Copy the records below word for word, keeping each line unchanged.
## START Record extracts
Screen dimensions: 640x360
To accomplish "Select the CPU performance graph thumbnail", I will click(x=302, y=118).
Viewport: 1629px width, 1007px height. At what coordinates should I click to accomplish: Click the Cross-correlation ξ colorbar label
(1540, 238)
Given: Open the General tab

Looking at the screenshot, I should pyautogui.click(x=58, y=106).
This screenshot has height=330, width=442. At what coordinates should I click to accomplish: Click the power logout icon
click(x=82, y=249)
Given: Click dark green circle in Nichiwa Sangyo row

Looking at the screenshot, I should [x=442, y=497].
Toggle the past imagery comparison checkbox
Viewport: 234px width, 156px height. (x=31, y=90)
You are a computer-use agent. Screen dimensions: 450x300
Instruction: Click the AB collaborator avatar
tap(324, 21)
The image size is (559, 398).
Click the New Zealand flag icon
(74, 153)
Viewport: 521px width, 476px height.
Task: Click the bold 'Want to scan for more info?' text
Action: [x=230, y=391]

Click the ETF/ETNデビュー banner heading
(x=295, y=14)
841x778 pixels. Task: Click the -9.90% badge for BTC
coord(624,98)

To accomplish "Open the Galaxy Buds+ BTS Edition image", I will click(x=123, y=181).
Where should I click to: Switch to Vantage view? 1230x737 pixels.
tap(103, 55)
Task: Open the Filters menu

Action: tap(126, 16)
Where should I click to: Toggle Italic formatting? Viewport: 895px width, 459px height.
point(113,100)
## END Record extracts
» **Final result**:
Screen dimensions: 640x360
To accomplish "Select the CPU performance graph thumbnail", I will click(x=302, y=118).
Viewport: 1629px width, 1007px height. At what coordinates should I click to accomplish: Click the Cross-correlation ξ colorbar label
(1540, 238)
Given: Open the General tab

Looking at the screenshot, I should pyautogui.click(x=58, y=106).
This screenshot has height=330, width=442. At what coordinates should I click to accomplish: Click the power logout icon
click(x=82, y=249)
Given: Click dark green circle in Nichiwa Sangyo row

Looking at the screenshot, I should [x=442, y=497].
Toggle the past imagery comparison checkbox
Viewport: 234px width, 156px height. (x=31, y=90)
You are a computer-use agent. Screen dimensions: 450x300
Instruction: Click the AB collaborator avatar
tap(324, 21)
The image size is (559, 398).
Click the New Zealand flag icon
(74, 153)
Viewport: 521px width, 476px height.
Task: Click the bold 'Want to scan for more info?' text
Action: [x=230, y=391]

Click the ETF/ETNデビュー banner heading
(x=295, y=14)
841x778 pixels. Task: Click the -9.90% badge for BTC
coord(624,98)

To accomplish "Open the Galaxy Buds+ BTS Edition image", I will click(x=123, y=181).
Where should I click to: Switch to Vantage view? 1230x737 pixels.
tap(103, 55)
Task: Open the Filters menu

Action: tap(126, 16)
Where should I click to: Toggle Italic formatting? Viewport: 895px width, 459px height.
point(113,100)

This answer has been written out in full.